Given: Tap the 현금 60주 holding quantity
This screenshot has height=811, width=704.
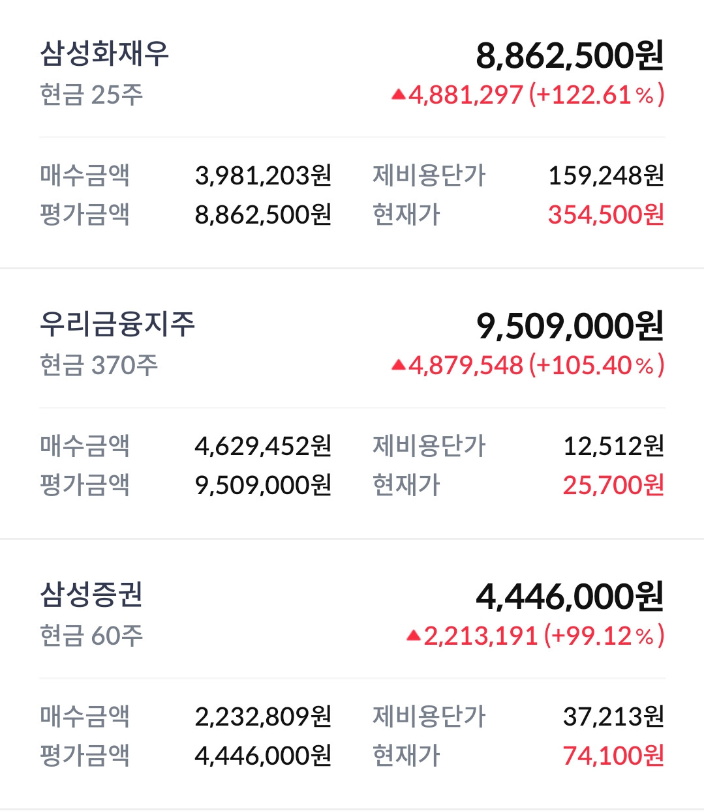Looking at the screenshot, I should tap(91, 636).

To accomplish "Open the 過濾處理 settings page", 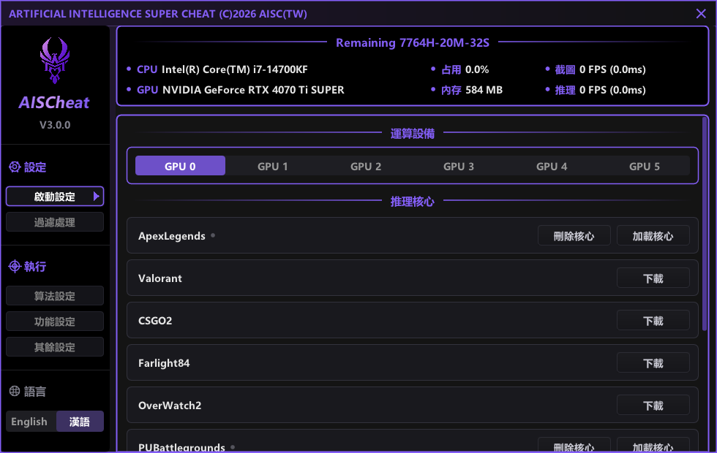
* * *
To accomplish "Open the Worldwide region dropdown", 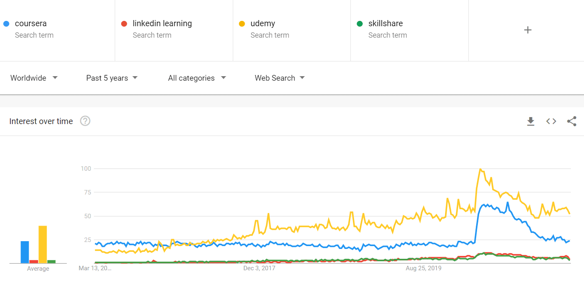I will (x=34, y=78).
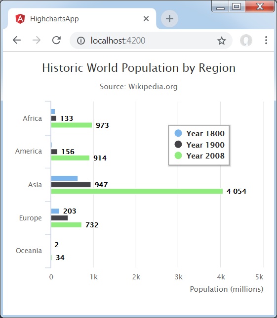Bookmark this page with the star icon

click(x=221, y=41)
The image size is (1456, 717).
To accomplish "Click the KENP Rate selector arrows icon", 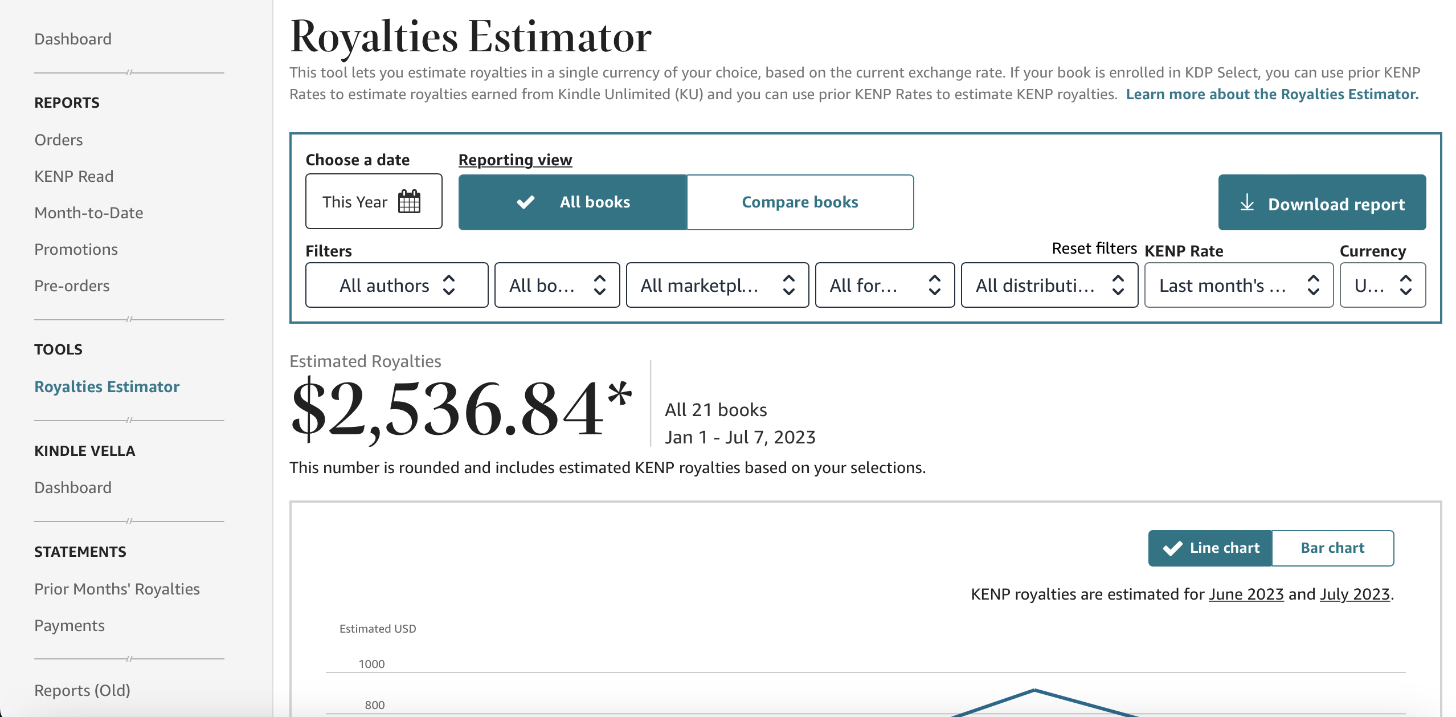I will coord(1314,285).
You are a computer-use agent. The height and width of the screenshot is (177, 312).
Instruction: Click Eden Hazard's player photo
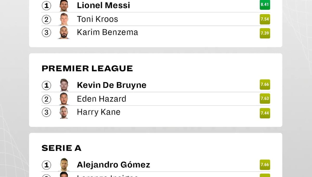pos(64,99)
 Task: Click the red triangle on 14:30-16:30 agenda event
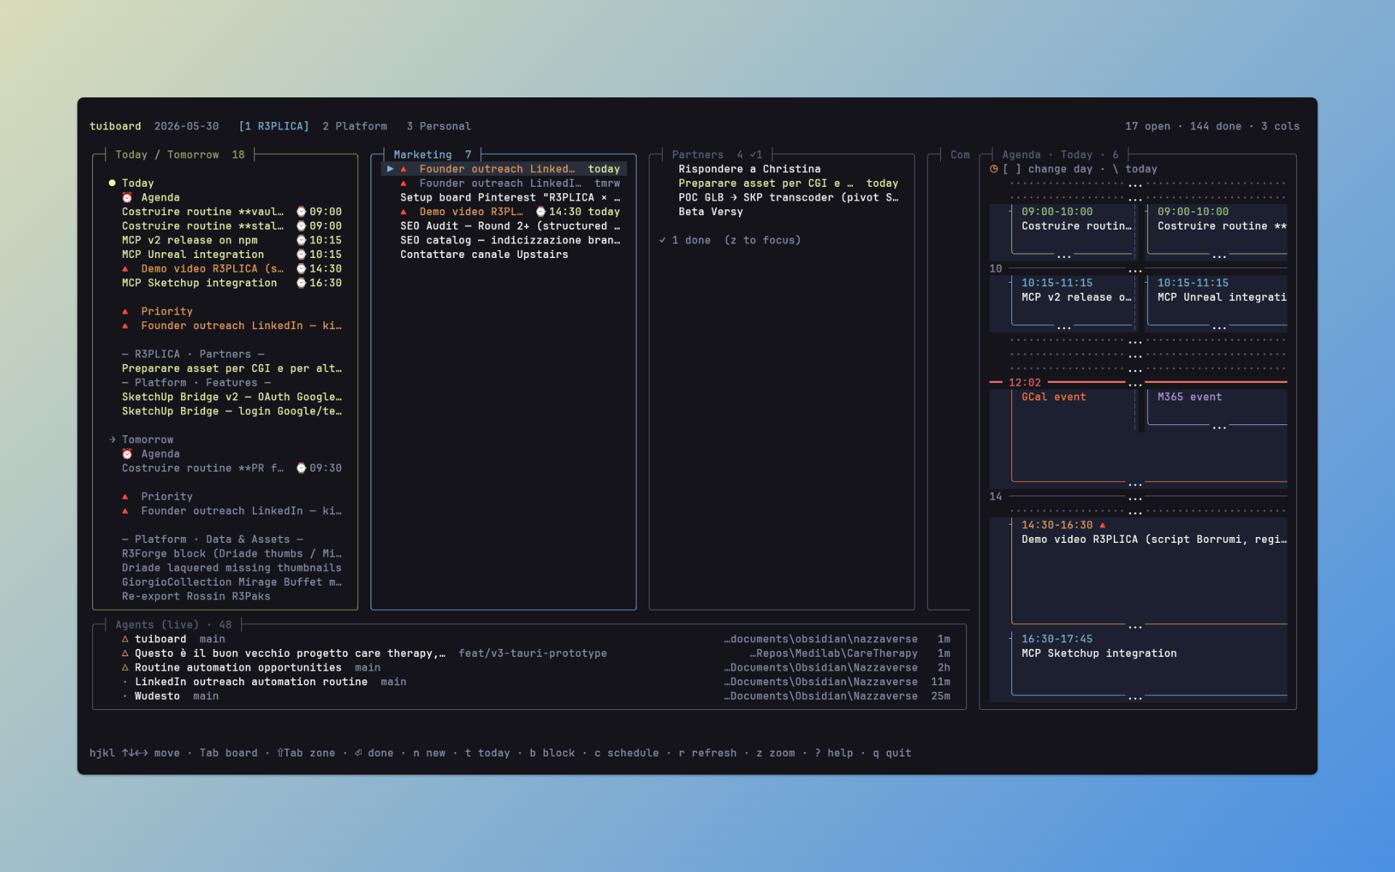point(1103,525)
---
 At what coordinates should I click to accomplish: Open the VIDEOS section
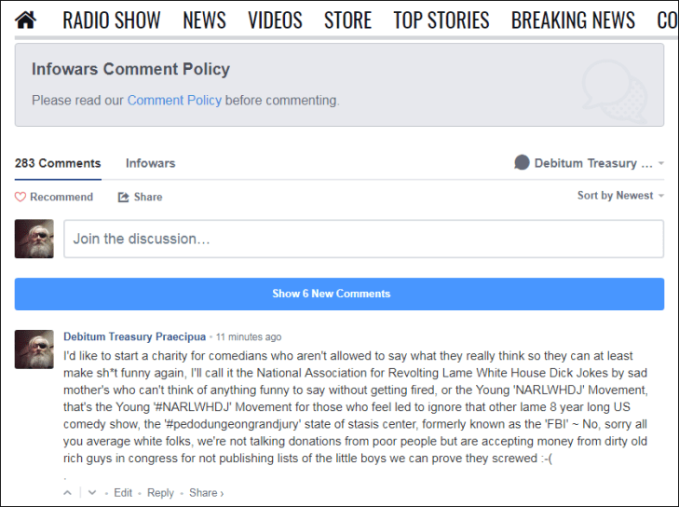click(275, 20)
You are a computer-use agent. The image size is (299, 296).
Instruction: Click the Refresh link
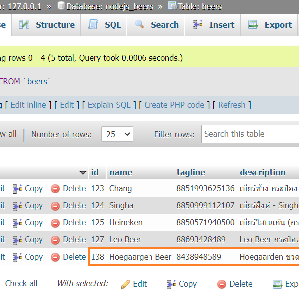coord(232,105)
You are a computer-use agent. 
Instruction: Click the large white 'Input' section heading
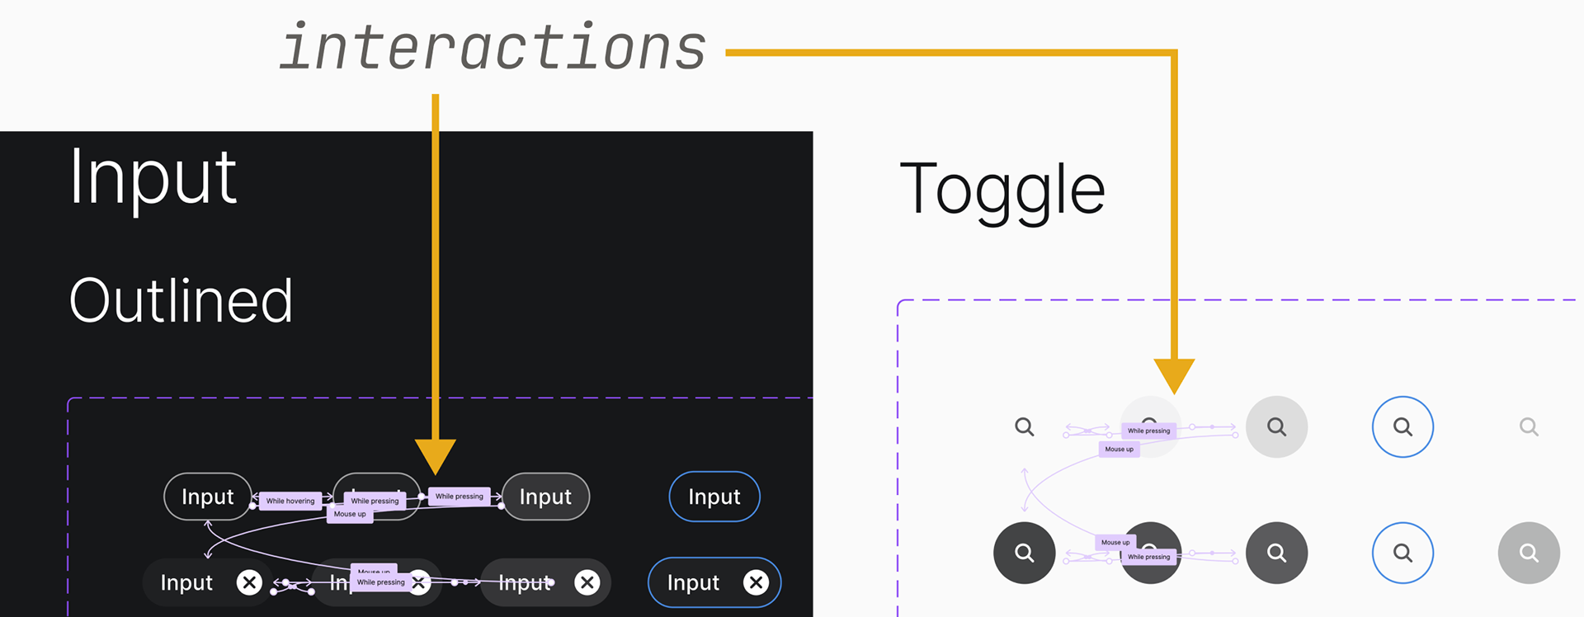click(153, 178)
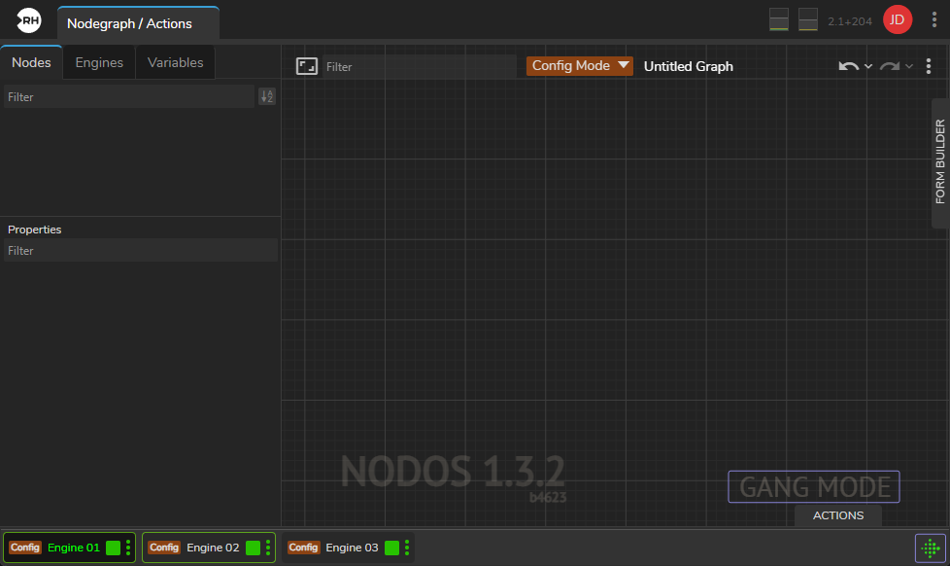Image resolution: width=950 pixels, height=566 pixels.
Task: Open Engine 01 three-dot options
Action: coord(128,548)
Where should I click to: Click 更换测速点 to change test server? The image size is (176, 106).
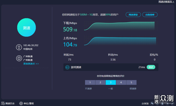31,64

• Work item: Copy out all lines of the material containing the word "agent".

• Response area:
You are a computer-use agent. The height and width of the screenshot is (177, 312).
You are a computer-use agent. The image size is (299, 296).
You are a computer-use agent. 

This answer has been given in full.